Ma al personale dell’ospedale mancano le mascherine per non infettarsi. Manca la motivazione. “Il personale non è sufficientemente motivato. ‘Perché infettarsi, pensano, e rischiare la vita per uno stipendio che di media è di 400 euro l’anno’? – dice il direttore – Per questo manca il personale, mancano i letti e soprattutto manca la volontà dei malati di lasciare la propria casa e venire a farsi curare”. Oltre ai costi di trasporto che la gente residente nei villaggi lontano dagli ospedali non sempre può sostenere, l’economia di casa non può rinunciare a una persona: “Noi ci dobbiamo occupare anche di questo, così abbiamo istituito anche dei servizi a domicilio, ma a volte dobbiamo scontrarci con gente che ci dà nome e indirizzo falsi, perché riconoscere di essere malati vuol dire essere emarginati dal villaggio”.

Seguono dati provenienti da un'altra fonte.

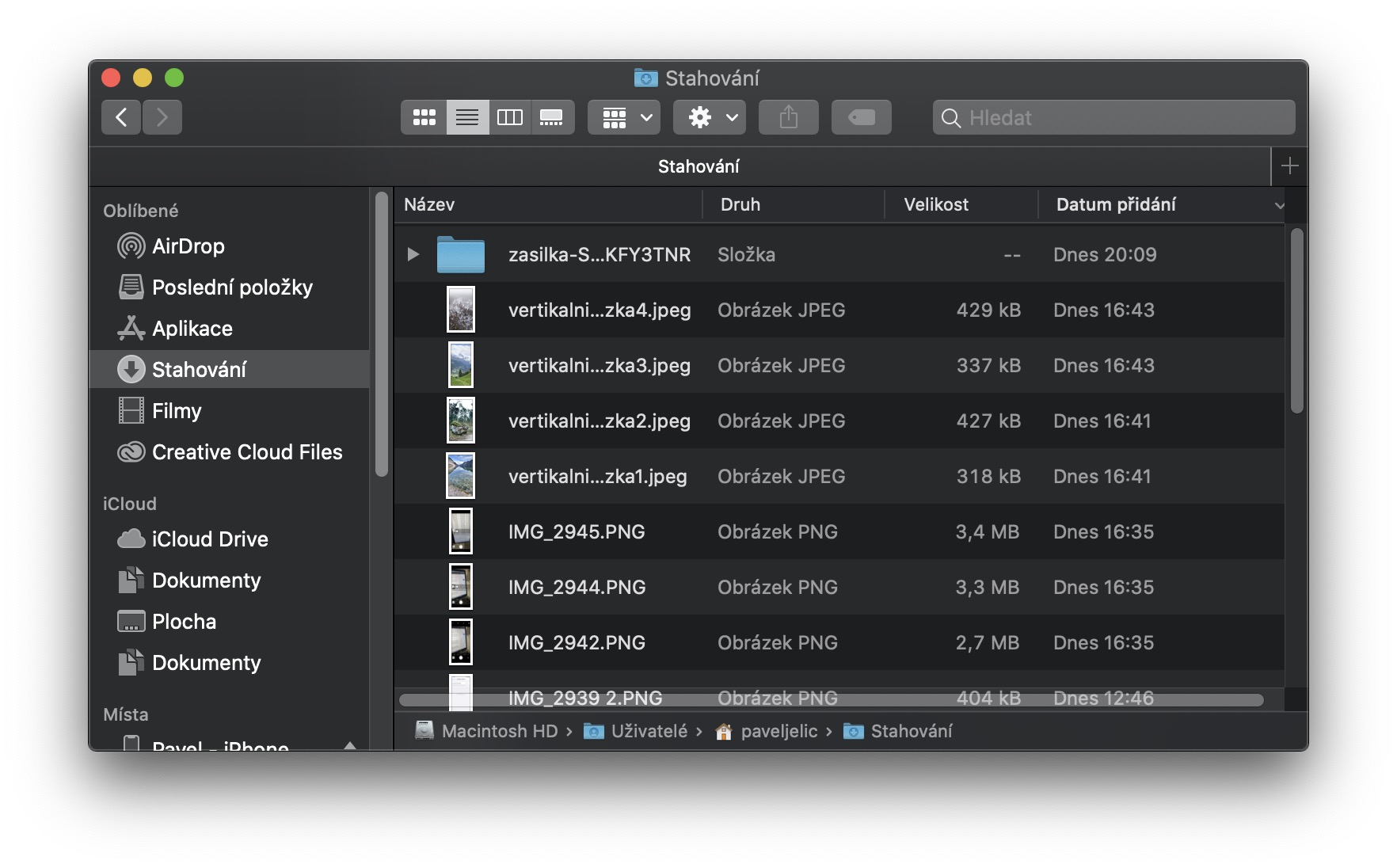The image size is (1397, 868).
Task: Go back with the left arrow
Action: [121, 118]
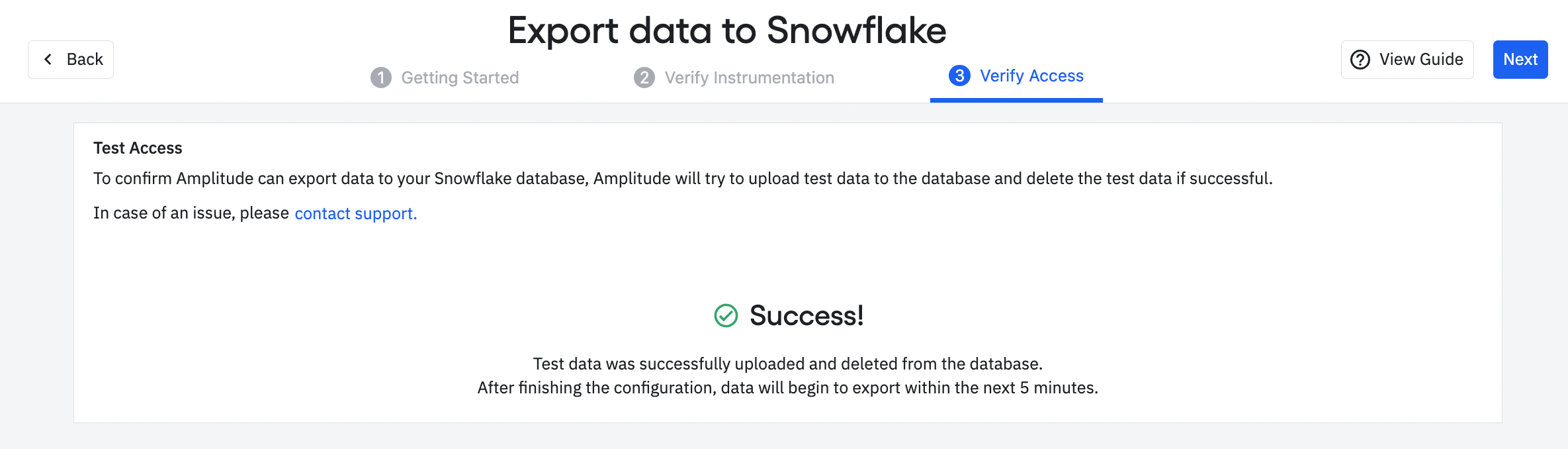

Non tutti sono coraggiosi come un’altra masai che incontriamo. Nonostante tre uomini la stiano fissando con sguardo arcigno, confessa di essere malata di Aids. “Il problema è che gli uomini non si preoccupano di evitare la diffusione del virus. Prima chi era malato era emarginato. Per fortuna ora hanno aperto questo centro e la gente comincia a farsi curare”.
I soldi servono anche per le zanzariere, semplici, ma preziosissime griglie che proteggono dalla malaria. Finora, grazie ai 15 milioni di dollari destinati dal Fondo alla lotta contro la malaria in Tanzania, ne sono state distribuite otto milioni a donne in gravidanza. Con i fondi è nata anche un’associazione che distribuisce voucher alla popolazione, grazie ai quali le zanzariere costano 500 scellini invece che 2500, un euro e 15 centesimi. E con i 343 milioni di dollari che il Fondo aspetta dall’Italia si potrebbe molto più di questo.